Chapter 1: The “Deal of the Century”

Despite the early controversy associated with the French-Australian contract, the deal itself made quite a lot of sense for both countries respective to their interests and strategies for the region. In fact, it was overtly celebrated as such. For that reason, it boggles the mind that the Australians would eventually abandon the project for a contradictory one. To be fair, the deal itself was never without road bumps and hiccups. But the source of friction was intrinsic to the conflicts within Australian partisan politics and fits squarely in the failure of Australians to define their role and purpose in their region. So, what was this so-called “deal of the century”, and why was it so flippantly abandoned? 

The deal awarded to the French included the design of an Australian industry-friendly Shortfin Barracuda; a spacious, diesel-electric submarine capable of traveling 18,000 nautical miles for 80 days, altered with a pump-jet propulsion system that would be quieter than the traditional propeller system and outfitted with a Lockheed Martin targeting system. Of the three bids, its design was the most favorable for three specific reasons: 1.) The range, speed, size, and experience of the submarine outmatched those of Germany and Japan; 2.) The French Naval Group was willing to source much of the construction from Australian industry; and 3.) The technology of the submarine was the most compatible with American-backed systems and could be implemented to significantly improve Australia’s existing, home-built Collins class fleet. That, and the French opened billboards in Adeleide, Australia promising over 2,900 jobs at home. 

The French design was also the best suited for the outline in Australia’s 2013 “Future submarine industry skills plan”. The 2013 Defence Whitepaper listed specific priorities that were also accomplished through the French deal: 

  • Established the principle of self-reliance in deterring or defeating armed attacks on Australia; 
  • Defined Australia’s future strategic requirements as a credible maritime force sufficient to achieve greater influence and reach for stability in the Indo-Pacific region and Australian domains through primarily mission-ready, intelligence, humanitarian and disaster relief planning, and maritime training tours
  • Ruled out the consideration of nuclear-powered submarine capability; 
  • The Future Submarine Program would be built on Australia’s experience with the Collins class fleet and range of capabilities; 
  • Provided detailed analysis and feasibility studies confirming that fleet bases in Sydney and Perth would continue to meet the Royal Australian Navy’s needs for the foreseeable future; 
  • Recommended against establishing an east coast fleet base in Brisbane, citing excessive cost estimates, sustainability of continued industry, and challenges with both land and environmental factors.

> **Dataset**

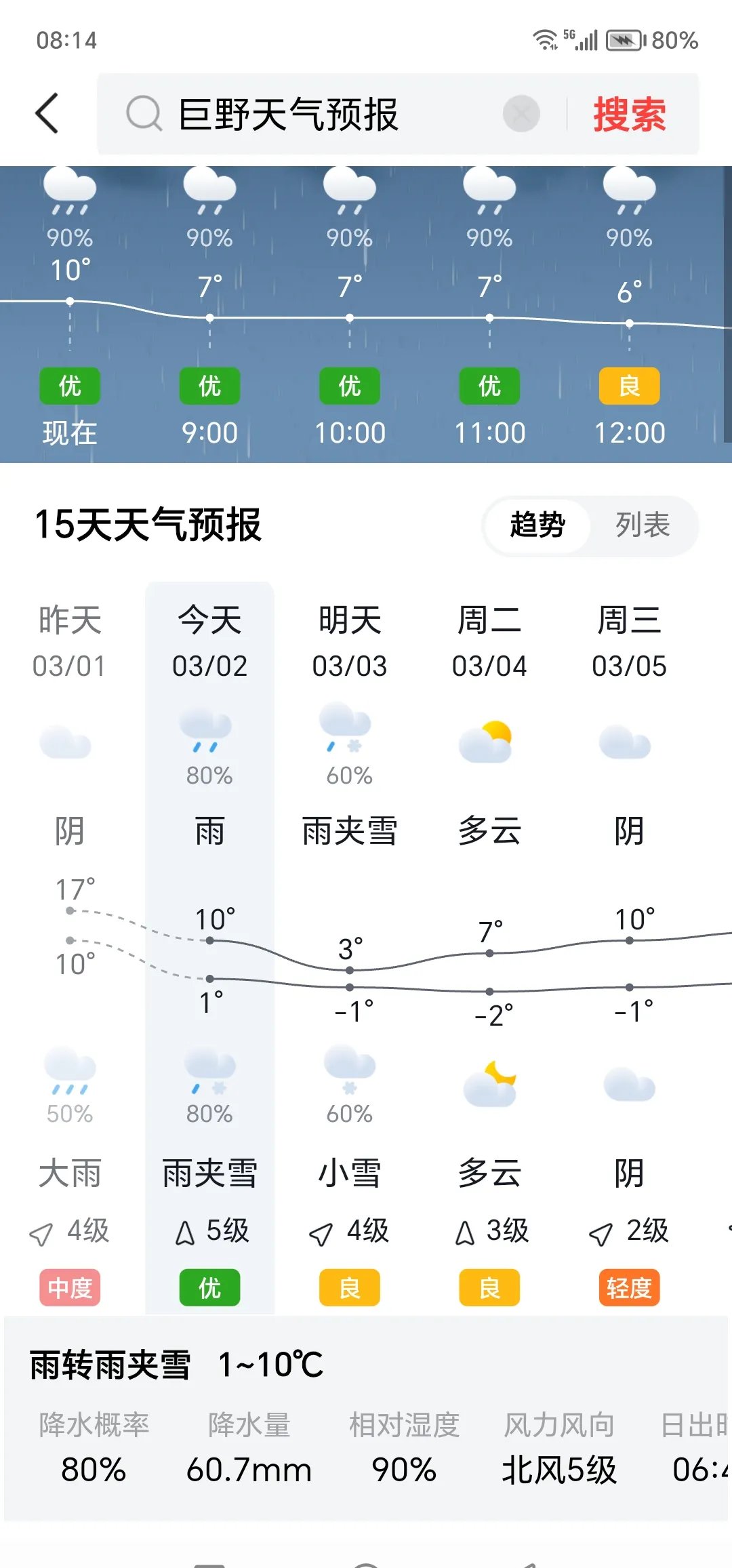
Task: Switch to the 趋势 view
Action: 537,525

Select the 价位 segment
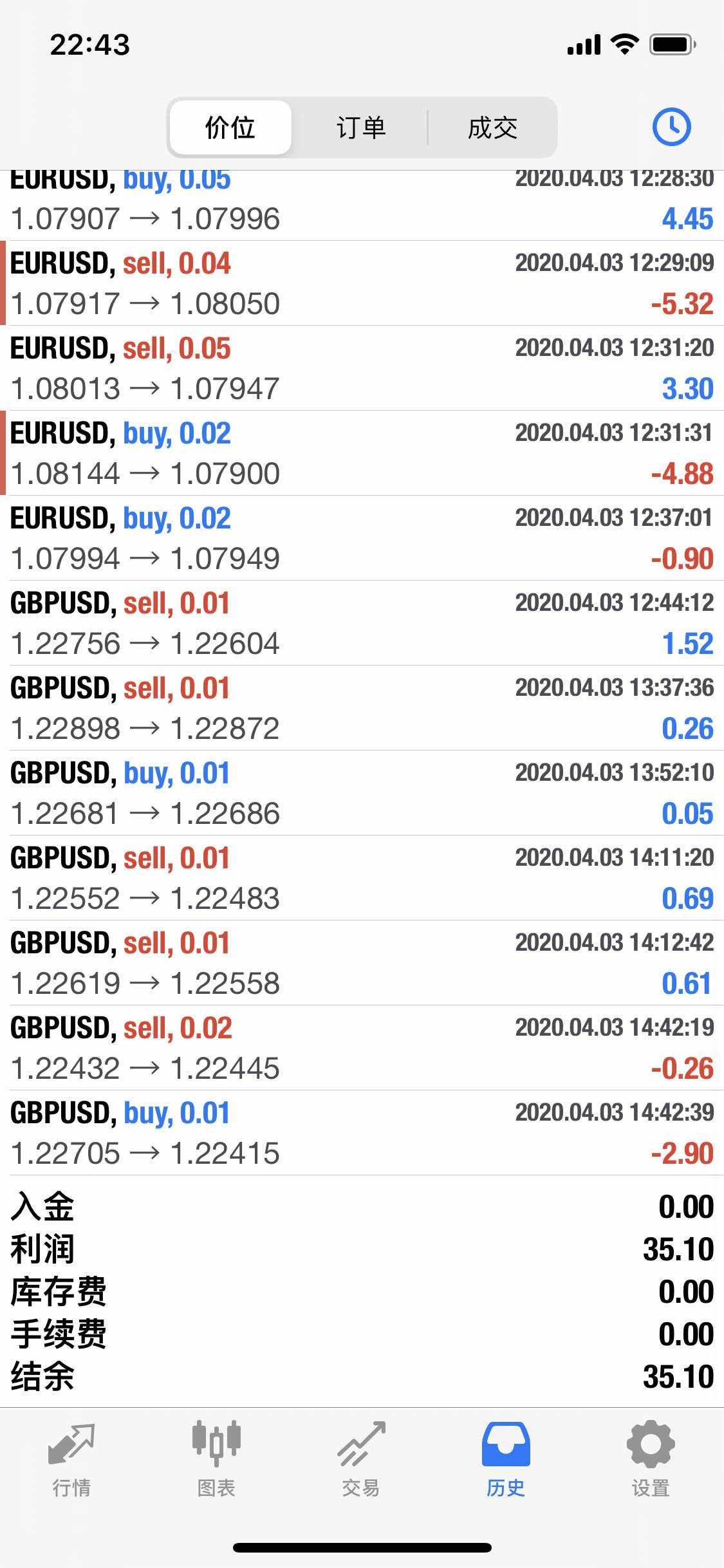[230, 127]
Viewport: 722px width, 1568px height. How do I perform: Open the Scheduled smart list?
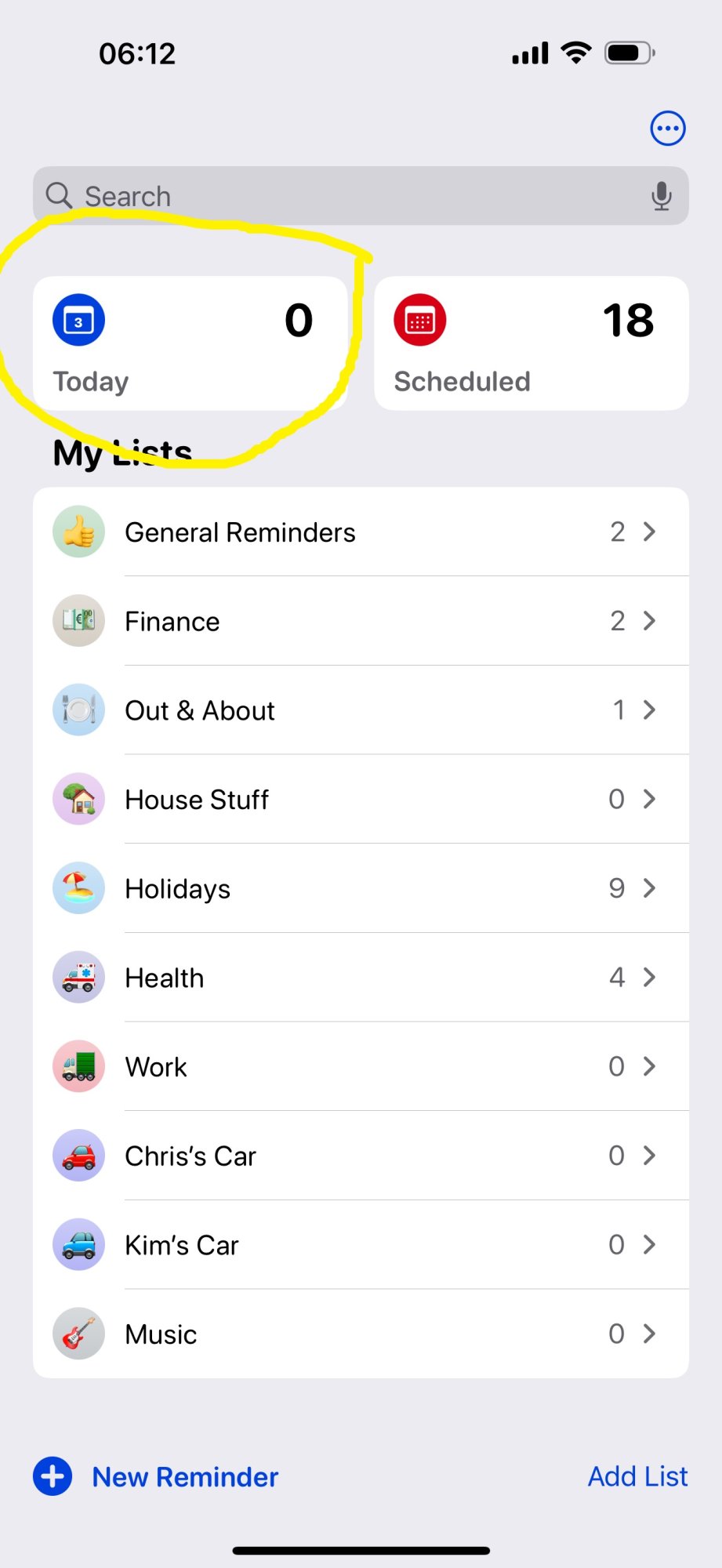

> **Stated task**
In the submarine deal passage, how far was the Shortfin Barracuda designed to travel, and for how many days?

> **Written reply**
18,000 nautical miles for 80 days.